* _About this task_:
List all lines of the data that include the string "computer".

* _Material shown_:
»»

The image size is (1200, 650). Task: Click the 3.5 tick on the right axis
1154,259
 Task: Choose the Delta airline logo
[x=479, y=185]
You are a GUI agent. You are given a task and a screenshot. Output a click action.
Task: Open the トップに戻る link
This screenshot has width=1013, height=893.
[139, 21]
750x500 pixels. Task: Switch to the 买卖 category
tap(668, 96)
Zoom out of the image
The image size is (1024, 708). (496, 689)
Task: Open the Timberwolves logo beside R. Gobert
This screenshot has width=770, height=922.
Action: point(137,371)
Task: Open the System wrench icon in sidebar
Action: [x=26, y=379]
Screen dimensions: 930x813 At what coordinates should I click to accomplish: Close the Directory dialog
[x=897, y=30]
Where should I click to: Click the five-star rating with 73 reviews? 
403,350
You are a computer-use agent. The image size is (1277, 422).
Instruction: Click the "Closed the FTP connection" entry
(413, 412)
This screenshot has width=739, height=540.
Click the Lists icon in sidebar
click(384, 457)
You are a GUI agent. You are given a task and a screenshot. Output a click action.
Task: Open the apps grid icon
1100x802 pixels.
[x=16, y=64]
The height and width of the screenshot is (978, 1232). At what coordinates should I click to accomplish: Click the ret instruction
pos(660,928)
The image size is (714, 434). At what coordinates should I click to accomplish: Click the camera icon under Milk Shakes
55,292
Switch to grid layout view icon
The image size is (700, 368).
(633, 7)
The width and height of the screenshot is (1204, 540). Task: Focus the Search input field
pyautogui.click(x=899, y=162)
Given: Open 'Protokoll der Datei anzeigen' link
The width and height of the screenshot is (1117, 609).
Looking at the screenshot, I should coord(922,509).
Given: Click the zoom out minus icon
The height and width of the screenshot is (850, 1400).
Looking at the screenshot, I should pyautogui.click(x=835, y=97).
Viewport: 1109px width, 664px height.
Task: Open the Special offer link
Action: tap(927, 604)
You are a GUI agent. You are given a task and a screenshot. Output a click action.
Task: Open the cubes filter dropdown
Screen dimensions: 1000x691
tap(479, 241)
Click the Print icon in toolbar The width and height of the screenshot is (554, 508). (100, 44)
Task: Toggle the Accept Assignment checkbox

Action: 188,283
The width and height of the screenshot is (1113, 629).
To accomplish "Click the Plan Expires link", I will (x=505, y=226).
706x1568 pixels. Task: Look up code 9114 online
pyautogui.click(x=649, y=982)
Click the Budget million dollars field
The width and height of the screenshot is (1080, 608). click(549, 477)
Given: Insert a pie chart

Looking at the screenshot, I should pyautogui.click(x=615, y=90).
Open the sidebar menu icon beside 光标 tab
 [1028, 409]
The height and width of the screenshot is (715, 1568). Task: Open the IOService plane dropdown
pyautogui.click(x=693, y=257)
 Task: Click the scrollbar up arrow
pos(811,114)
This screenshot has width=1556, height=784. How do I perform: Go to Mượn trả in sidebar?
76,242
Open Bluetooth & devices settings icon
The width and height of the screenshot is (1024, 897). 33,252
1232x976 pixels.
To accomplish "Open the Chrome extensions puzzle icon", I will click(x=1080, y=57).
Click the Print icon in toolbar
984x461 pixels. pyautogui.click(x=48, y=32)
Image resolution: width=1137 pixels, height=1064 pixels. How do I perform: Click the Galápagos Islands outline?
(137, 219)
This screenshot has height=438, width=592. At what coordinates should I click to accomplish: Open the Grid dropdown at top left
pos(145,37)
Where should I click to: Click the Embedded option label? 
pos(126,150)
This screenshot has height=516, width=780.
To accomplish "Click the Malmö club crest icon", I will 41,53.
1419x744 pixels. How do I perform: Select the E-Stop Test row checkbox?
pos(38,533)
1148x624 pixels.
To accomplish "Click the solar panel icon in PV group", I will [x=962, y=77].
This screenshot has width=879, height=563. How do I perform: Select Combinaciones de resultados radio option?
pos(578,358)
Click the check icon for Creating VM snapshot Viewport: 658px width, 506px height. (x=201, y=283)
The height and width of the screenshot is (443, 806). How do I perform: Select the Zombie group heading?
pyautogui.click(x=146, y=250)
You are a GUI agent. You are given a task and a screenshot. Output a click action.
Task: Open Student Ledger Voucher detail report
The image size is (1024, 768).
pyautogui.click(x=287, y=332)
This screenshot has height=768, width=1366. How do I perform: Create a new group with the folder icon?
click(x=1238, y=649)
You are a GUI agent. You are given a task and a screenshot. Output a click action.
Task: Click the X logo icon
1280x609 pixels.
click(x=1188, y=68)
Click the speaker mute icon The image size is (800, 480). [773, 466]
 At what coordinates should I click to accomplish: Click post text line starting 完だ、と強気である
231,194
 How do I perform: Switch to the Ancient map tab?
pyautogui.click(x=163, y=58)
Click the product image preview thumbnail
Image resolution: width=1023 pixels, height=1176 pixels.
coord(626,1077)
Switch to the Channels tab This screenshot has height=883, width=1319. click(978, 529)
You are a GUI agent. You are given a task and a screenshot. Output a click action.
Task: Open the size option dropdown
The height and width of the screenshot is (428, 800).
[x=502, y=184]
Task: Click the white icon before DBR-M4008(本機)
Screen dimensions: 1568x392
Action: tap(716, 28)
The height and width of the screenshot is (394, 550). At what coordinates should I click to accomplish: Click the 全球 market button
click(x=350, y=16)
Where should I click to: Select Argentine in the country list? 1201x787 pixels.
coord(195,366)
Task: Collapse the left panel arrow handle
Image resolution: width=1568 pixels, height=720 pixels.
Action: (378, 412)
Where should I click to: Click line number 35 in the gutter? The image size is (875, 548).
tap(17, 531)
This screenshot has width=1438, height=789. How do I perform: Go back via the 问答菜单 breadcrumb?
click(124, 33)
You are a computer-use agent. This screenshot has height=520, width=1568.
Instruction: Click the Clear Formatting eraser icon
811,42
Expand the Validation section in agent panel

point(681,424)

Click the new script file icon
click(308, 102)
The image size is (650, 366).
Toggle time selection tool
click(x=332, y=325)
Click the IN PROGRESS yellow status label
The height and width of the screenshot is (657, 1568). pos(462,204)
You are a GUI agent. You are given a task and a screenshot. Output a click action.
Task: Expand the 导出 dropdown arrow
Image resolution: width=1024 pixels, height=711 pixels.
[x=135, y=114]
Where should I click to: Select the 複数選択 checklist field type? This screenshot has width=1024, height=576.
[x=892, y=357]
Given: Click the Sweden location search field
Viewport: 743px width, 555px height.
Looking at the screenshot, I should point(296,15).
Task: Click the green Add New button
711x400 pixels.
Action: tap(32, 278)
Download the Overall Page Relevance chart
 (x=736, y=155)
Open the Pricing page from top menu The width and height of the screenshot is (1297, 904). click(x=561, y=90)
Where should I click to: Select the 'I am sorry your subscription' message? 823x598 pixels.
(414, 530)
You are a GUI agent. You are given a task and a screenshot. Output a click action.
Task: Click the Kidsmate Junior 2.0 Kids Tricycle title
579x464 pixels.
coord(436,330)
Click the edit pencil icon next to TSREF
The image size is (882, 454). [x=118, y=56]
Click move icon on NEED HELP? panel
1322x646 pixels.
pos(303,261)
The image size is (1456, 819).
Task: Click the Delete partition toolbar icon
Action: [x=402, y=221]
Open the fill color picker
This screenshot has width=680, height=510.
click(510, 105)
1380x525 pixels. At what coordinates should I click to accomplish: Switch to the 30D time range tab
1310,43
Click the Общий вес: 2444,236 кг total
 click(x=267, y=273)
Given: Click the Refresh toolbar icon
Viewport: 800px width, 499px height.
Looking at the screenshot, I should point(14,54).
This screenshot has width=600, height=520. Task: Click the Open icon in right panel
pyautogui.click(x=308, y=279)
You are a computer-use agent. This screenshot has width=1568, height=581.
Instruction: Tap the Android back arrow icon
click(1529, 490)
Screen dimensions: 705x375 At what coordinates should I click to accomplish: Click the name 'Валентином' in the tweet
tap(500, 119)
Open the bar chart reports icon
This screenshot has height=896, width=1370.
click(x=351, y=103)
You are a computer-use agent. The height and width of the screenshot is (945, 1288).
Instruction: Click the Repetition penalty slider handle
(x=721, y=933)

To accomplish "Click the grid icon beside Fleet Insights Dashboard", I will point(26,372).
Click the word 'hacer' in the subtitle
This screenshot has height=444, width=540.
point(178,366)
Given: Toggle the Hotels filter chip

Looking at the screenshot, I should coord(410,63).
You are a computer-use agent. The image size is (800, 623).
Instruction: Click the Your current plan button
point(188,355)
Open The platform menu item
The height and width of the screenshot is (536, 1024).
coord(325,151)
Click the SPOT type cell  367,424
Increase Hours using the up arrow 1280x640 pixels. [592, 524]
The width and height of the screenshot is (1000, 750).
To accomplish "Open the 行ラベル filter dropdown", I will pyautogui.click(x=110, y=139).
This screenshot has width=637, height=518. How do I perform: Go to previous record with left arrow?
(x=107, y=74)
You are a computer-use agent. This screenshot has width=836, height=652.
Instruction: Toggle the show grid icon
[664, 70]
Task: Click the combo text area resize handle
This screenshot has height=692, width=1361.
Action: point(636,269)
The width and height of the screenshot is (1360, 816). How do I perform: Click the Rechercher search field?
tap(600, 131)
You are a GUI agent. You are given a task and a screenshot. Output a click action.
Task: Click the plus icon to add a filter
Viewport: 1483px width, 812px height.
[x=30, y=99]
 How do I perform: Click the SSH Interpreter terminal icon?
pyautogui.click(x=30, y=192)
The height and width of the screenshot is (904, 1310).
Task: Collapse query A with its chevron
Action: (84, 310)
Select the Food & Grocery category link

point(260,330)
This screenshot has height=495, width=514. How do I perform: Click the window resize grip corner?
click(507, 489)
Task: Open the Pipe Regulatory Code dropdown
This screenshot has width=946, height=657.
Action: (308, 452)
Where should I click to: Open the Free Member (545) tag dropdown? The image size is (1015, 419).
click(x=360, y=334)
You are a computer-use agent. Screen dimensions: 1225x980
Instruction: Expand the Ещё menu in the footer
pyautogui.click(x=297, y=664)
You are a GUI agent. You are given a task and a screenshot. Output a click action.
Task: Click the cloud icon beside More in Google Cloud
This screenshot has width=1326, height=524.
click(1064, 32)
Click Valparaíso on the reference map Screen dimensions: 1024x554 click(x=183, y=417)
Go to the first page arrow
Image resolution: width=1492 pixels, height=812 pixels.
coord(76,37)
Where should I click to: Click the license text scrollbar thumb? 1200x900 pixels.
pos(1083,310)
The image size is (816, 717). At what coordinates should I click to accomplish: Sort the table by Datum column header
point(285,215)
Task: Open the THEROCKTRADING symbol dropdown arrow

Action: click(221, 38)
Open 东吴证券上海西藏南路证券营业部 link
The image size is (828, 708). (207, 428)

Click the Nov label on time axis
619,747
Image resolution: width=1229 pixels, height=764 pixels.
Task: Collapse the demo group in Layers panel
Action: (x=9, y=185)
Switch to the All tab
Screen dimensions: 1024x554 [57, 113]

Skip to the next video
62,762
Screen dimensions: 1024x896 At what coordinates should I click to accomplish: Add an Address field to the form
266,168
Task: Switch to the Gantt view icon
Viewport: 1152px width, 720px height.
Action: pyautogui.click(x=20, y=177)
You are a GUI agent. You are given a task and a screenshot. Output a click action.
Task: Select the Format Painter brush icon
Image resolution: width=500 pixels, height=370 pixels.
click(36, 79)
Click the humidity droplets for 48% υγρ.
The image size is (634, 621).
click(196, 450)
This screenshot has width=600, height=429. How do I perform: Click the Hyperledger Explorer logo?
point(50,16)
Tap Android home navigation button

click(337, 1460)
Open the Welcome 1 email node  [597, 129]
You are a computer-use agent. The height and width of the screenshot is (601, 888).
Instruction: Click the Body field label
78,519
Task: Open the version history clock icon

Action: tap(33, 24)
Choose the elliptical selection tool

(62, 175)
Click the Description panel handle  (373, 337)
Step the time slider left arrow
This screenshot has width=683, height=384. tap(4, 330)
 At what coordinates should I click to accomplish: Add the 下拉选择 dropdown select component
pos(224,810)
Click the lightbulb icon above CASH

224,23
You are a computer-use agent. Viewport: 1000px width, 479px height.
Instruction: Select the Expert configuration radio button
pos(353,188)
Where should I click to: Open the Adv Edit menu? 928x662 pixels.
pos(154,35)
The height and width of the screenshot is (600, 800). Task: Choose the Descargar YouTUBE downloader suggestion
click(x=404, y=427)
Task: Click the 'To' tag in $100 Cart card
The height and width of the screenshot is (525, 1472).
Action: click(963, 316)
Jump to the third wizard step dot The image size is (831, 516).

««

* _Answer to the exercise_:
You are a computer-use agent. The image size is (1277, 422).
You are a computer-use agent. This screenshot has height=520, width=1568.
You are a computer-use agent. This screenshot has width=1568, height=581.
You are a computer-use agent. The height and width of the screenshot is (945, 1288).
You are a computer-use agent. The image size is (800, 623).
You are a computer-use agent. This screenshot has width=836, height=652.
You are a computer-use agent. Screen dimensions: 1225x980
You are a computer-use agent. The height and width of the screenshot is (601, 888).
You are a computer-use agent. Viewport: 1000px width, 479px height.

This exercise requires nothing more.